Bij het zingen van moeilijke melodieën zijn zangers meer afhankelijk van informatie die van buiten komt. Kerkorganisten kunnen hierin faciliteren door uitkomende stemmen te gebruiken, door de harmonisatie extra steun en richting te geven, en op passende momenten unisono te spelen.
De beleving van het affect van melodie en tekst zijn van cruciaal belang voor het volwaardig aanleren, onthouden en leren waarderen van een onbekende psalm. Is hiervoor onvoldoende ruimte is de kans groot dat het zingen van onbekende psalmen een minder muzikale aangelegenheid wordt. Dit heb ik helaas nogal eens horen en zien gebeuren tijdens kerkdiensten. Kerkorganisten kunnen de gemeente hierin faciliteren door goed op de tekst te registreren en spelen, en ook lastige melodieën muzikaal en aanstekelijk te begeleiden. Omdat ook de tekst vaak niet zo bekend is, denk ik zelfs dat muzikale gebaren groter mogen zijn dan bij de bekende psalmen waarbij we de tekst tóch wel meebeleven.
De meest lastige uitdaging voor een kerkorganist is denk ik balans te vinden tussen het helpen van de zingende gemeente bij het vinden van de juiste tonen enerzijds en het kunnen meevoelen van de tekst anderzijds. Bij al te veel aandacht voor de tekst van de psalm wordt een ingetogen tekst misschien tekstgetrouw begeleid maar durft niemand meer te zingen.
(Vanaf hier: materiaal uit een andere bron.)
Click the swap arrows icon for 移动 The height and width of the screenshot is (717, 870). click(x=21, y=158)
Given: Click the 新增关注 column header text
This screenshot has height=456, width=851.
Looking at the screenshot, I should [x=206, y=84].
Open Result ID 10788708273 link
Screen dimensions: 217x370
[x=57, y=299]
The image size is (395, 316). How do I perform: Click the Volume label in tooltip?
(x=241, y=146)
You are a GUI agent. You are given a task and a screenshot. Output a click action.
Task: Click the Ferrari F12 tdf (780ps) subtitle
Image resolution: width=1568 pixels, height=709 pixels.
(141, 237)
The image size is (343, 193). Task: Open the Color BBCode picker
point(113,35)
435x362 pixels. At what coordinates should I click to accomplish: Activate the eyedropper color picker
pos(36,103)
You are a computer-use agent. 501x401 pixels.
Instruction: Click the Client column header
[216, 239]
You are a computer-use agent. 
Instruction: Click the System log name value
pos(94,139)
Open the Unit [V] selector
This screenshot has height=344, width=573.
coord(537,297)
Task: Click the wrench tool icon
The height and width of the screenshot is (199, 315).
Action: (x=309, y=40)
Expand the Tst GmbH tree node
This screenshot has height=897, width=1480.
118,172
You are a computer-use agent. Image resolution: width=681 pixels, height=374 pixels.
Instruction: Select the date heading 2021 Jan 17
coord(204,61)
Bij teveel aandacht voor de melodie doet het voortdurend gebruik van Cornet of Sesquialter uitkomend misschien ook geen recht aan nuances in de psalmtekst. En het zou toch zonde zijn als we ook als organisten alleen bezig zijn met de noten, en de rijke teksten van deze minder bekende psalmen aan ons voorbij laten gaan.
Tenslotte een kleine huiswerkopdracht: u bent denk ik optimaal bezig met het onderwerp van dit referaat (de rol die de kerkorganist kan spelen) als u zich met betrekking tot het orgelspel van de drie organisten van vanmiddag afvraagt: wat aan hun orgelspel hielp mij vanmiddag het meest?